#### DATA SUPPLIED
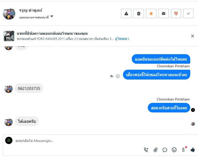Reply to the tomorrow-morning call message
Viewport: 198px width, 157px height.
[112, 76]
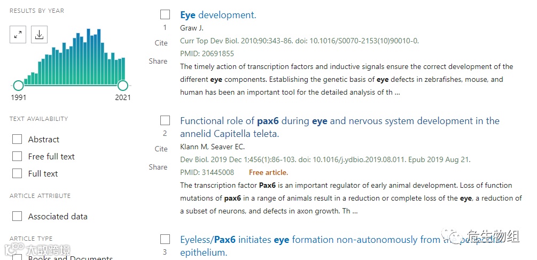Select the checkbox for result 3

[165, 239]
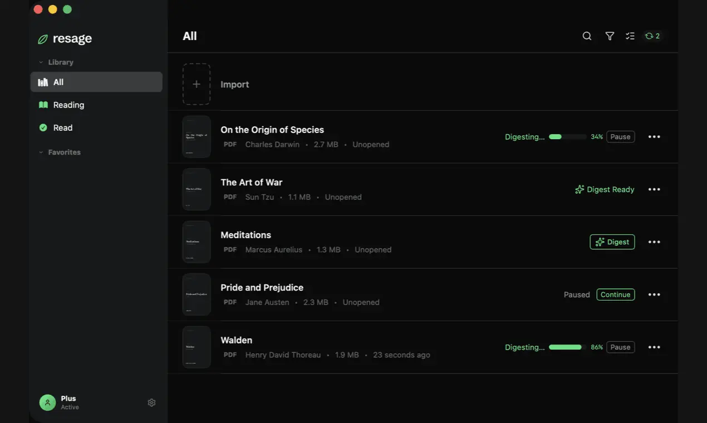This screenshot has height=423, width=707.
Task: Click the user avatar for Plus account
Action: point(47,402)
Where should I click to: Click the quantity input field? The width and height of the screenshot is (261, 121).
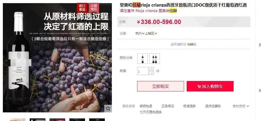pyautogui.click(x=143, y=71)
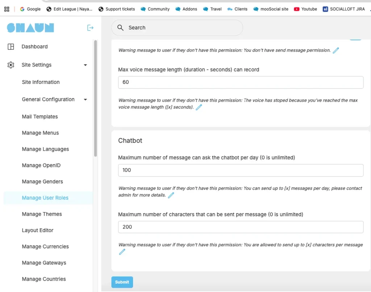371x292 pixels.
Task: Expand the General Configuration arrow
Action: coord(86,100)
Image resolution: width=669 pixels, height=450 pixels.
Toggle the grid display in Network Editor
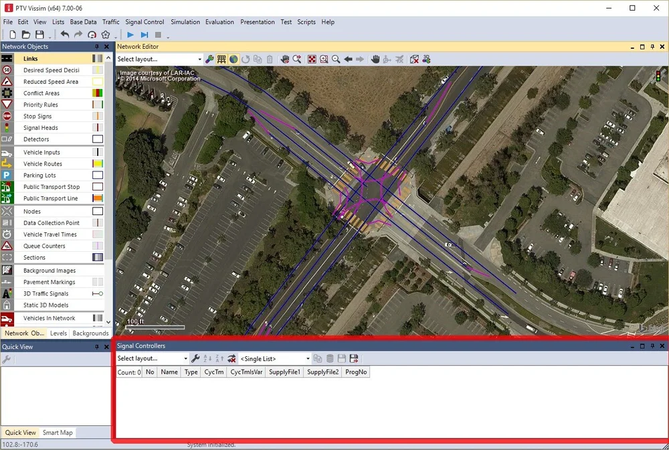coord(221,59)
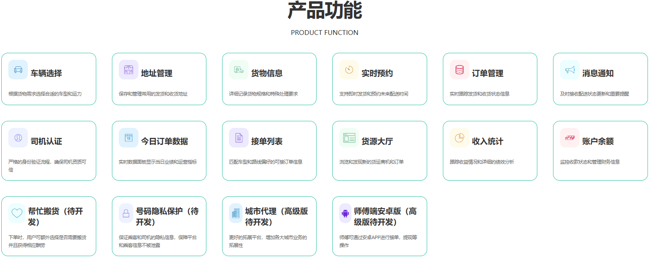Click the heart icon for 帮忙搬货

pos(17,213)
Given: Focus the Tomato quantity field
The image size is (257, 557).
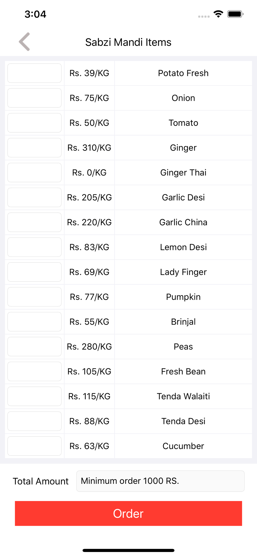Looking at the screenshot, I should pos(34,123).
########
§ **BRIEF**
Write out the lines of the material from the one containing "Image resolution: width=669" through the last, exactly and only those. Leave every picture out.

§ **ANSWER TO THIS TASK**
Image resolution: width=669 pixels, height=450 pixels.
Toggle the grid display in Network Editor
coord(221,59)
Click the heart icon for 帮忙搬货

pos(17,213)
Given: Focus the Tomato quantity field
The image size is (257, 557).
Looking at the screenshot, I should pos(34,123).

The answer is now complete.